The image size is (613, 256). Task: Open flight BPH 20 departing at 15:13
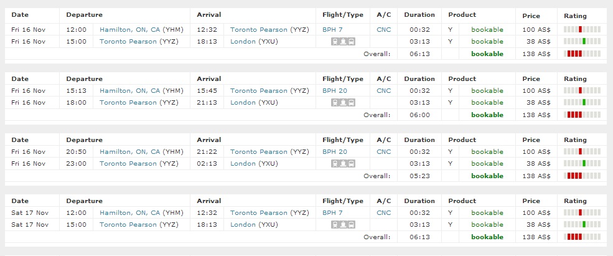click(334, 91)
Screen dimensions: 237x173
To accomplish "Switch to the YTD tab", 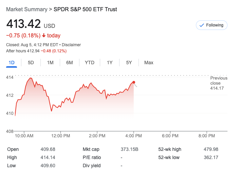I will coord(90,63).
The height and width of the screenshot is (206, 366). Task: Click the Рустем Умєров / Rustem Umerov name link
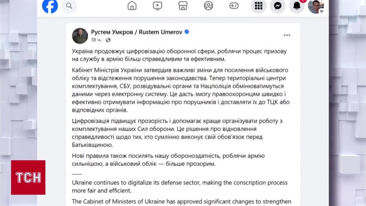point(137,32)

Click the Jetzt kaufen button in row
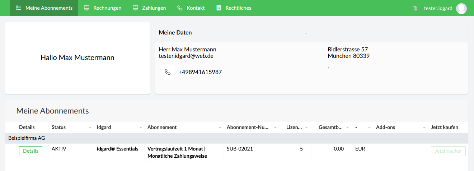(x=448, y=151)
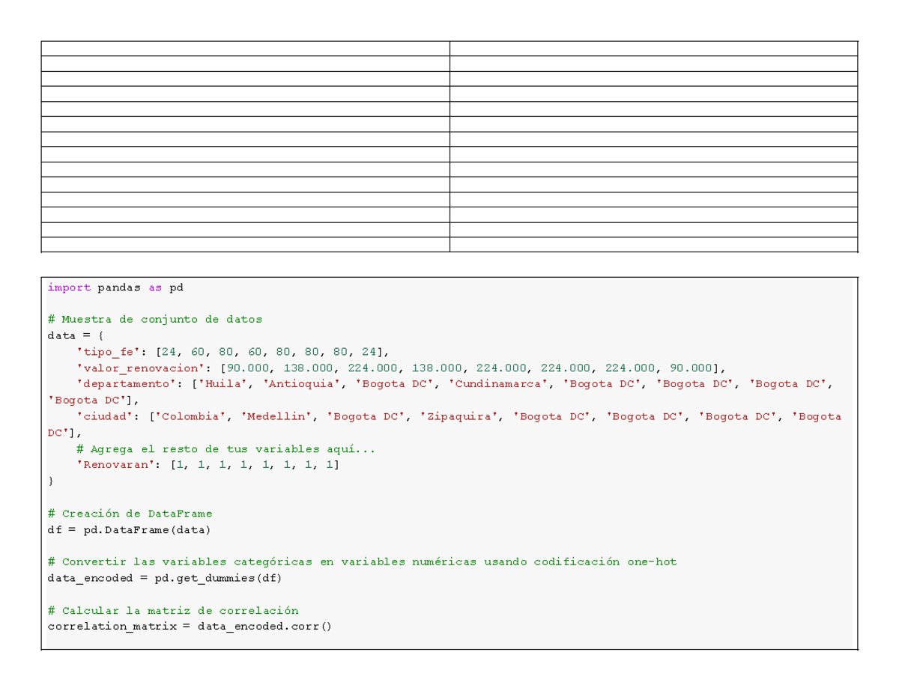The image size is (899, 694).
Task: Click the correlation_matrix assignment line
Action: (187, 626)
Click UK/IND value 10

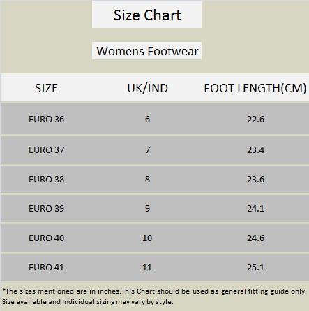tap(147, 238)
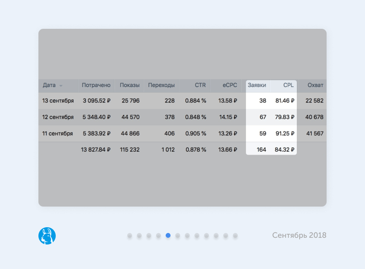Jump to the last slide dot
The width and height of the screenshot is (365, 269).
tap(235, 235)
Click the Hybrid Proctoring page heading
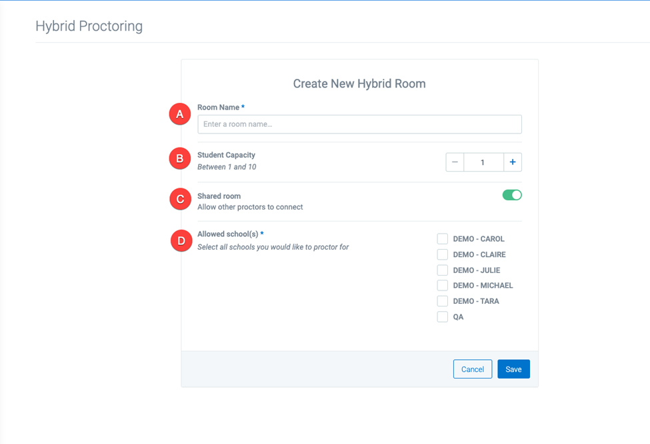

• [BRIEF]
Pictures stay out; reproduce exactly the lines from the one containing "The height and" through the end of the data.

• [TASK SOLUTION]
The height and width of the screenshot is (206, 366). Task: Click the Рустем Умєров / Rustem Umerov name link
point(137,32)

Click the Jetzt kaufen button in row
(x=448, y=151)
The image size is (899, 694).
Task: Click the correlation_matrix assignment line
Action: (187, 626)
Click UK/IND value 10

tap(147, 238)
Jump to the last slide dot
The width and height of the screenshot is (365, 269).
tap(235, 235)
Click the Hybrid Proctoring page heading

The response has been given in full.